[Texto fornecido]:
____
Este discurso foi também criticado por Ahmadinejad ter novamente posto em causa o Holocausto. Mas leiam-se as declarações mais completas:
"Com respeito por todas as nações e seguidores das religiões divinas, nós perguntamos se essa atrocidade [o Holocausto judeu] é verdade, então porque devem ser as pessoas da região a pagar por ela com a ocupação de terras Palestinianas e a supressão do povo Palestino, desalojando milhões de Palestinianos, destruindo as suas cidads, zonas rurais e terras agrícolas. (...) Se há dúvidas quanto ao Holocausto [judeu], não existe dúvida do disatre e Holocausto Palestino. Persiste há mais de 60 anos."
Ora é certo que Ahmadinejad admite dúvidas quanto à realidade ou dimensão do Holocausto judeu (algo que pessoalmente acho irrazoável), mas admitindo que terá ocorrido questiona se é justificação para o que sucedeu de seguida.

Publico estes transcritos não como uma apologia de Ahmadinejad, mas para contrariar as simplificações feitas ao seu discurso.

sexta-feira, abril 07, 2006

Nova Cara do Terrorismo

Estas duas senhoras, Helen John e Sylvia Boyes, de 68 e 62 anos de idade respectivamente, de Yorkshire, foram as primeiras pessoas a serem presas sob a nova legislação anti-terror do Governo Britânico, e enfrentam até um ano de prisão. Foram presas no sábado passado, numa manifestação destinada precisamente a chamar atenção para esta nova legislação que limita a liberdade de expressão e manifestação. Em particular, foram detidas ao entraram na base militar Estado-unidense situada em Menwith Hill em North Yorkshire. Iam equipadas com martel, alicate, cartazes, e um comunicado denunciando a política militar dos EUA e a sua solidariedade com a população de Diego Garcia e das ilhas Chagos, expulsos das suas casas para dar lugar a bases militares dos EUA. As senhoras são já manifestantes veteranas com experiência de serem presas mais de uma dezena de vezes. Participaram nos "Acampamentos de Paz de Mulheres" junto à base em Greenham Common, protestando o uso de misseís de cruzeiro que começaram em 1981 e duraram 19 anos (!). A Sra. Boyes foi presa, e depois ilibada, em 1999 por ter danificado um submarino nuclear Britânico.
____
[Listagem]:

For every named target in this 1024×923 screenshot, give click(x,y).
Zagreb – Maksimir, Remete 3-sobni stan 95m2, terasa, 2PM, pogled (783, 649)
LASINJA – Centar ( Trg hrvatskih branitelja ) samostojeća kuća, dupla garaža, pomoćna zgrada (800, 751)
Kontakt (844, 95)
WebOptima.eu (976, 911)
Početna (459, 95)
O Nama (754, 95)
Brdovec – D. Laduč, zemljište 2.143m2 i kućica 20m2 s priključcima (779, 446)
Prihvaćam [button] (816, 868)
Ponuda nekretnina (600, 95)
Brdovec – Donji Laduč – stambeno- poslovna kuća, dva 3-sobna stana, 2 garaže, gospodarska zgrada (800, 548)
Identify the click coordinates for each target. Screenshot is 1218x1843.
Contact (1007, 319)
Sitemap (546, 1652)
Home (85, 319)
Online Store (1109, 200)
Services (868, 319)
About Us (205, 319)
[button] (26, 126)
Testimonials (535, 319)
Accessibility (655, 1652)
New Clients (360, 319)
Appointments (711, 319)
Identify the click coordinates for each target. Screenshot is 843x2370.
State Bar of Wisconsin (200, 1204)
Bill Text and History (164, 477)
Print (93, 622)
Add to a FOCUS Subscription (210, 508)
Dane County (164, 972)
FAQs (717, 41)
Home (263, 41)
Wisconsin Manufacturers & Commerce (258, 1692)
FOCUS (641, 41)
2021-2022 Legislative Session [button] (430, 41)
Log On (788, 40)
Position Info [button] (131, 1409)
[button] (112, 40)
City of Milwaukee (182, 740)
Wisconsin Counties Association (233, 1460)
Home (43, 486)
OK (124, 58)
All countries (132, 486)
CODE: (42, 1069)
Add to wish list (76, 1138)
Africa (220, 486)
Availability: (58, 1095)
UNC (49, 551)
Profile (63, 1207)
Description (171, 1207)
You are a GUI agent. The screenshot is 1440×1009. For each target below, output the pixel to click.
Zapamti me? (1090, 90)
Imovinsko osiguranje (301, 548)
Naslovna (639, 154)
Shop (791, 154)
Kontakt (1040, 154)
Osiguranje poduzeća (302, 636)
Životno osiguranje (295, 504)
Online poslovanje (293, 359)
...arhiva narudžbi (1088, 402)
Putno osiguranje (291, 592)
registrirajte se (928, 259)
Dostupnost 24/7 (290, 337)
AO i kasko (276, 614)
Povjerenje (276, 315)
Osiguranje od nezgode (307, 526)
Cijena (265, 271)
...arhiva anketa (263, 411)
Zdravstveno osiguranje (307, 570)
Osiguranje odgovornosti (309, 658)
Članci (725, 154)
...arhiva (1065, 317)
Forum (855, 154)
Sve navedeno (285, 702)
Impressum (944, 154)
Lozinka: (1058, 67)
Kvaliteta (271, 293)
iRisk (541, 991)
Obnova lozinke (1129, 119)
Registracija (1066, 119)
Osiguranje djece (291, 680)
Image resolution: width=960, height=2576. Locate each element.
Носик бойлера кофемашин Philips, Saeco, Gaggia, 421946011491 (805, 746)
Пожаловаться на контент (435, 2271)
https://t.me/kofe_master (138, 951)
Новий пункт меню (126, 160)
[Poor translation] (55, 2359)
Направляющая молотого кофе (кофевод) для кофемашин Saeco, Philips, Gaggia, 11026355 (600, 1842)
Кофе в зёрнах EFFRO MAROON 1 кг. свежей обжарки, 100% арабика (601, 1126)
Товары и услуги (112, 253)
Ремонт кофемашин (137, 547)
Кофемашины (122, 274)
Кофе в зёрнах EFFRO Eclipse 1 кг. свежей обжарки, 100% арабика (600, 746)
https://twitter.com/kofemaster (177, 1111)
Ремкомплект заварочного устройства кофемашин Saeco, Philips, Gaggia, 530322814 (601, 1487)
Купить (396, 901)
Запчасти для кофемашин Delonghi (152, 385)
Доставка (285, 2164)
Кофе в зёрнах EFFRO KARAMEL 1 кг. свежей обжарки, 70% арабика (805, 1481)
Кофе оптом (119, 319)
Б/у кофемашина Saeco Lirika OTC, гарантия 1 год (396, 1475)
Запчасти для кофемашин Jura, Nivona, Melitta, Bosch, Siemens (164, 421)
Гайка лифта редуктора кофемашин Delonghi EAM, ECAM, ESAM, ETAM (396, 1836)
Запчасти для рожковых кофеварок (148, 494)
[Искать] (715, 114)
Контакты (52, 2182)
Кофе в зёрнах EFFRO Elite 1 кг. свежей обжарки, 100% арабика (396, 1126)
____
[Tarefa a realizar]:
Transcreva sem alterações o trecho do texto fornecido que começa em "Ora é certo" e termina em "sucedeu de seguida.".

[Resultado da tarefa]:
Ora é certo que Ahmadinejad admite dúvidas quanto à realidade ou dimensão do Holocausto judeu (algo que pessoalmente acho irrazoável), mas admitindo que terá ocorrido questiona se é justificação para o que sucedeu de seguida.